Overall incidence rates declined
“Over the study period, the suicide incidence rate for people with neurological disorders decreased from 78.6 per 100,000 person-years during the 1980-1999 years to 27.3 per 100,000 person-years during the 2000-2016 years,” wrote Dr. Erlangsen and colleagues. “The suicide incidence rate for those without a disorder decreased from 26.3 to 12.7 during the same time spans. ... The decline in the overall suicide rate over time did not affect the relative risk pattern.”
The decline in the general suicide rate in Denmark “has largely been attributed to means restriction, such as efforts to limit availability of firearms and particularly toxic medication,” the authors added.
In those time spans, the adjusted incidence rate ratio for suicide among those with dementia decreased from 2.4 to 1.0, and among those with multiple sclerosis from 2.0 to 1.0. “It is possible that the improvements observed for dementia and multiple sclerosis may be related to improvements in treatment and intensified community-based support,” Dr. Erlangsen and coauthors wrote.

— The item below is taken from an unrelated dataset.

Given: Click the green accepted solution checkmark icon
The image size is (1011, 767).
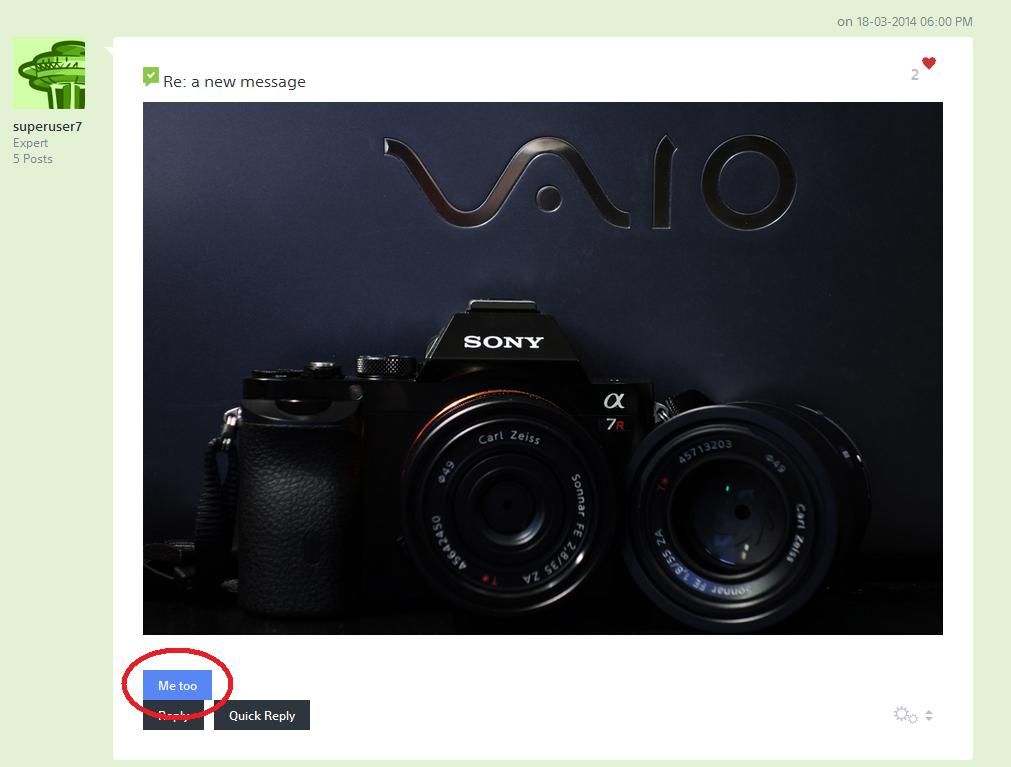Looking at the screenshot, I should pyautogui.click(x=150, y=76).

When the researchers used people with rheumatoid arthritis as a reference group, those with a neurologic disorder had a higher suicide rate per 100,000 person-years, 30.2 versus 18.4. The adjusted incidence rate ratio for that comparison was 1.4.

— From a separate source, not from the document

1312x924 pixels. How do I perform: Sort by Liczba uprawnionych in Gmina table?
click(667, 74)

In patients with Huntington’s disease, depression mediated by hyperactivity in the hypothalamic-pituitary-adrenal axis may contribute to the risk of suicide. “Witnessing the course of the disease in one’s parent” also may contribute the risk, the researchers wrote.
The analysis may have missed people with neurologic disorders diagnosed before 1977 if they did not have subsequent contact with a hospital, the investigators noted. In addition, diagnoses given in primary care were not included, suicide deaths may be underrecorded, and “adjusting for preexisting mental disorders could be viewed as overadjusting,” they wrote.
The study was supported by a grant from the Psychiatric Research Foundation in Denmark. The authors reported that they had no disclosures.